*** Opening of SOURCE DATA ***
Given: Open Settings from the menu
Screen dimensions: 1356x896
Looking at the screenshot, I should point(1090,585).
*** Close of SOURCE DATA ***
*** Opening of SOURCE DATA ***
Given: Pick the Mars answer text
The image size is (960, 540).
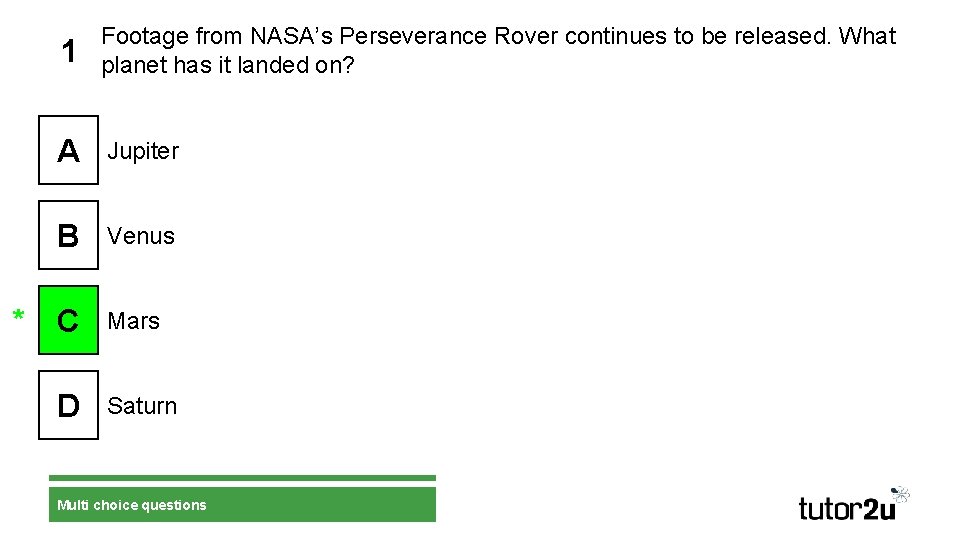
*** Close of SOURCE DATA ***
*TO DO*: Reply with one number only, the count of lines above that hold the string "Given".

*RESPONSE TO THIS TASK*: 2